GeorgeOrr's breakdown of temper aside...
Kamakazie Sith wrote:Simon_Jester wrote:Public officials have a special obligation not to screw around with their "private opinions" in situations like this; the higher-level the official, the stronger this obligation becomes. One of the responsibilities of high public office is supposed to be that you can't fully take it off- you are always, to some extent, speaking ex cathedra.
Interesting. Maybe it is just me but it seems to me that politicians routinely comment on these matters...
Personally, I think that politicians
should be a great deal more restrained about matters like this when it comes to the judiciary, because there is a long history of trials becoming a political and media circus under conditions like this. The result usually tells us more about the political prejudices of the era than it does about whether justice can be served.
Put it this way. When a private citizen calls some unpopular person in the city a "criminal son of a bitch," he can be assumed to be speaking rhetorically. It reflects only his opinion. He has no authority to punish anyone for being a criminal son of a bitch.
When the chief of police calls the same person a "criminal son of a bitch," it's a bit more disturbing. Because the chief of police has enough power that if he really really believes that this person is a criminal son of a bitch, he may try to use that power to persecute that person- to try extra-hard to find a way to see that person punished, no matter what the book says.
I'm sorry. Is that what happened here with Obama? Several of you seem to be creating strawmen by replacing "broke the law" with "guilty".
What Obama said would be like a police chief in an interview saying three people were arrested for burglary which is against the law. In other words, they were arrested because they broke the law.
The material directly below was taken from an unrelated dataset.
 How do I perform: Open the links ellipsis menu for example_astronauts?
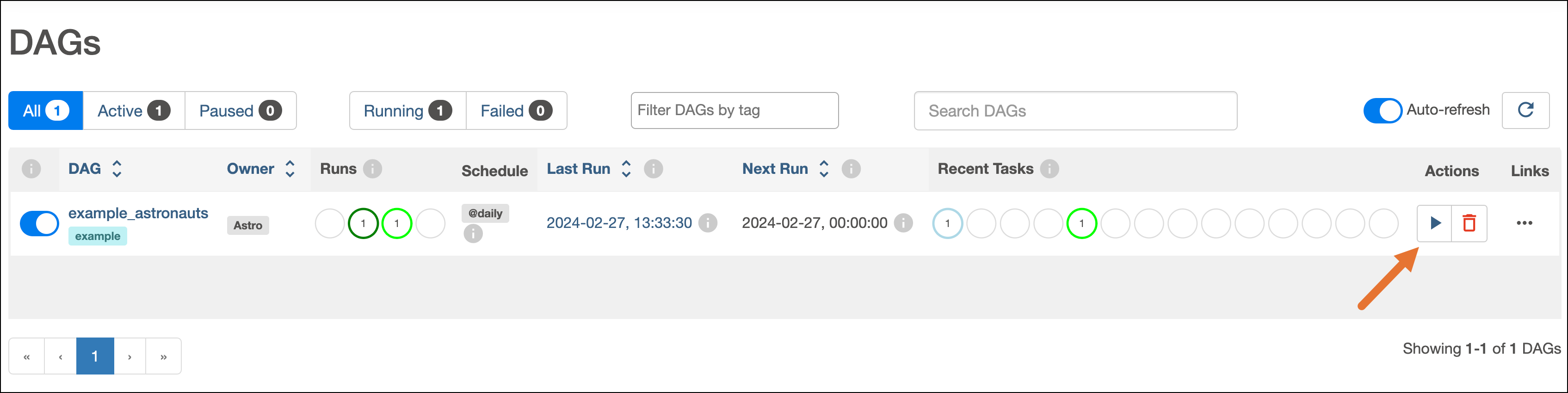(1524, 223)
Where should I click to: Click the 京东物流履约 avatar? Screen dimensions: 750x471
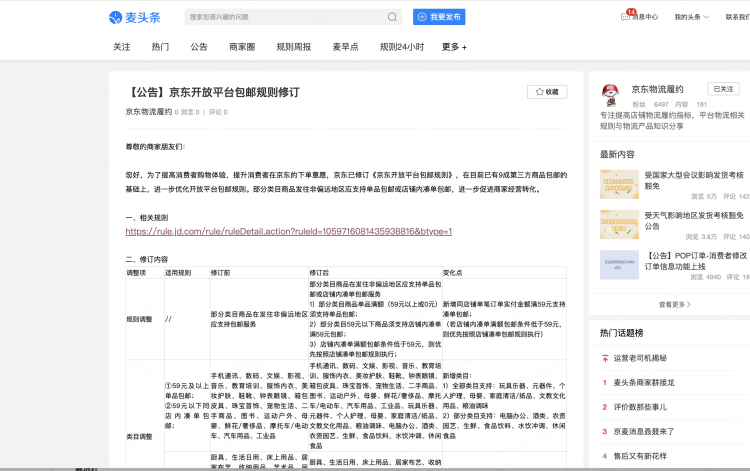click(610, 95)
What's at issue is the flat statement "he broke the law." This is pretty reasonably considered to be a statement of guilt- he is not
suspected of breaking the law, he is not
accused of breaking the law, he simply broke the law.
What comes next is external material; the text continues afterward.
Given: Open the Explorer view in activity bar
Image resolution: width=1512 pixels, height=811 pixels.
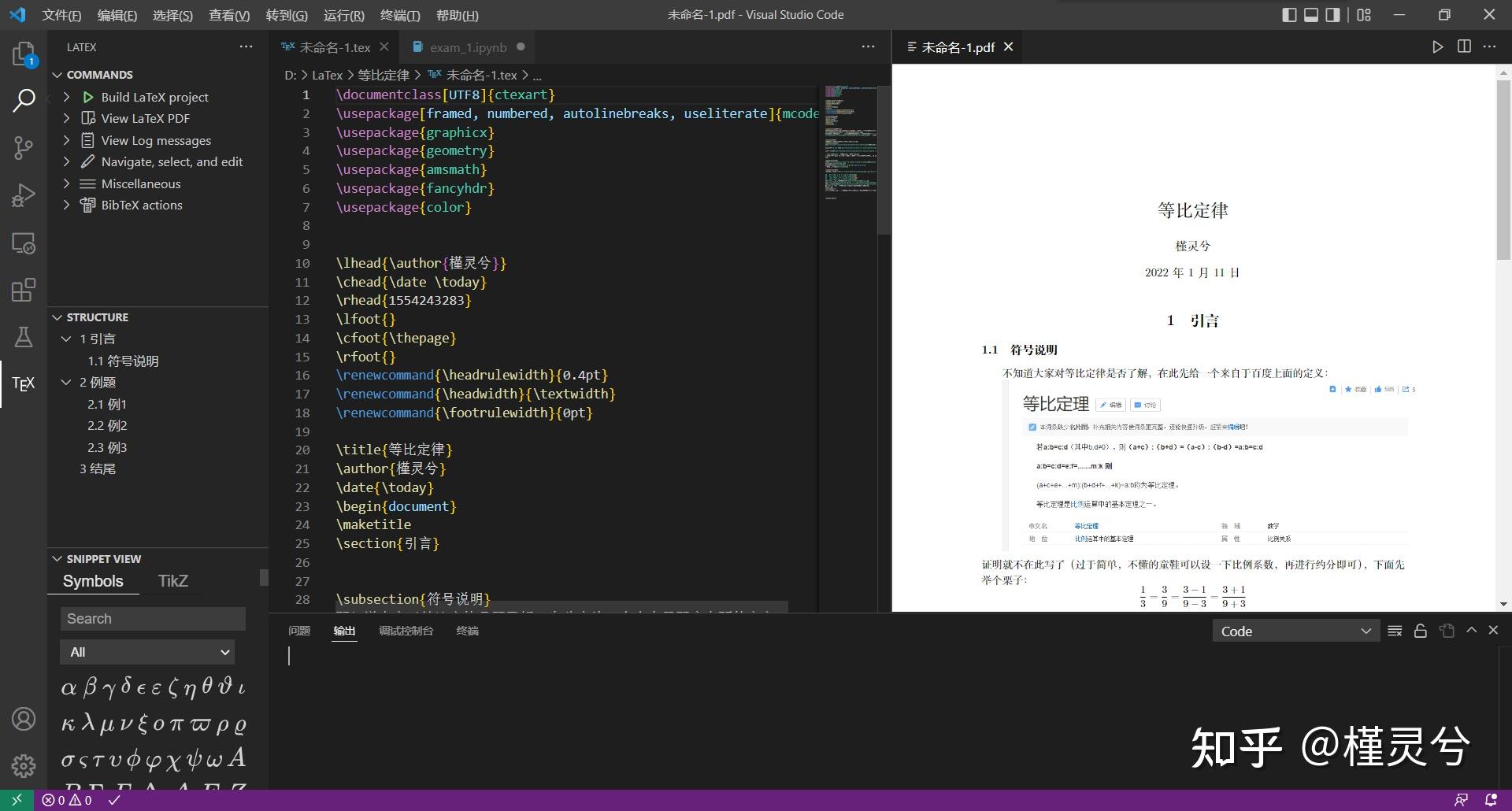Looking at the screenshot, I should [x=24, y=54].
When I say "These men were arrested for burglary. Burglary is against the law." I am not drawing that bridge to "these men broke the law," because an arrest is not a conviction, is not a formal state finding that yes these people
did break the law and will be punished for it. When I say "these men broke the law," I am showing that I have made my own decision about their guilt, well in advance of any trial.
Because once you say "X broke the law," you have pretty much jumped right to "X is guilty."
Now, this wouldn't be a serious problem coming from someone of no authority. But when it's the president of the United States saying it in a discussion of the accused's status and rights, that suggests an attitude by the state which is very prejudicial to the defense. Especially when there is a lot of evidence that they have been treated poorly, and may well continue to be treated poorly, for doing something that is against the interests of the state.
How did Obama fail to maintain neutrality? Did he fail to use the correct buzz words?
Again, that simple point blank statement: "he broke the law."
This comes in the context of the Obama administration's crackdown on whistleblowers, their refusal to investigate crimes committed under Bush, and in general a tightening of the atmosphere of secrecy and closed-system, no-oversight processes by which executive power can be used to achieve the president's ends. Like Bush before him, Obama has put considerable effort into taking as much power as possible and attaching it to the presidency, while resisting attempts to put his own actions up for review by the public.
And now this kind of statement (again, prejudicial to the defense, and indicating intense state hostility to the accused) is made about someone whose actions boil down to revealing state activities the state would rather keep secret.
The harsh treatment of Manning, the official refusal to
recognize the treatment of Manning as harsh, and the firing of government officials who are found saying that the treatment of Manning is too harsh... all of this fits very neatly into a pattern of attempting to intimidate whistleblowers and maintain the atmosphere of self-enforcing secrecy around Obama's foreign policy, the punishment of designated 'terrorists' (some of whom, by the very documents Manning released, are apparently known to be innocent), and the quest to take the complex of unassailable, oversight-free security organs that Bush created and make them into a permanent part of the American government.
This is not a healthy pattern for us to fall into as a country. And when we hear from Obama's own mouth that he sees no problem with this and makes no bones about his own lack of interest in addressing the issue of openness in government (one he campaigned on in '08), it is quite disturbing.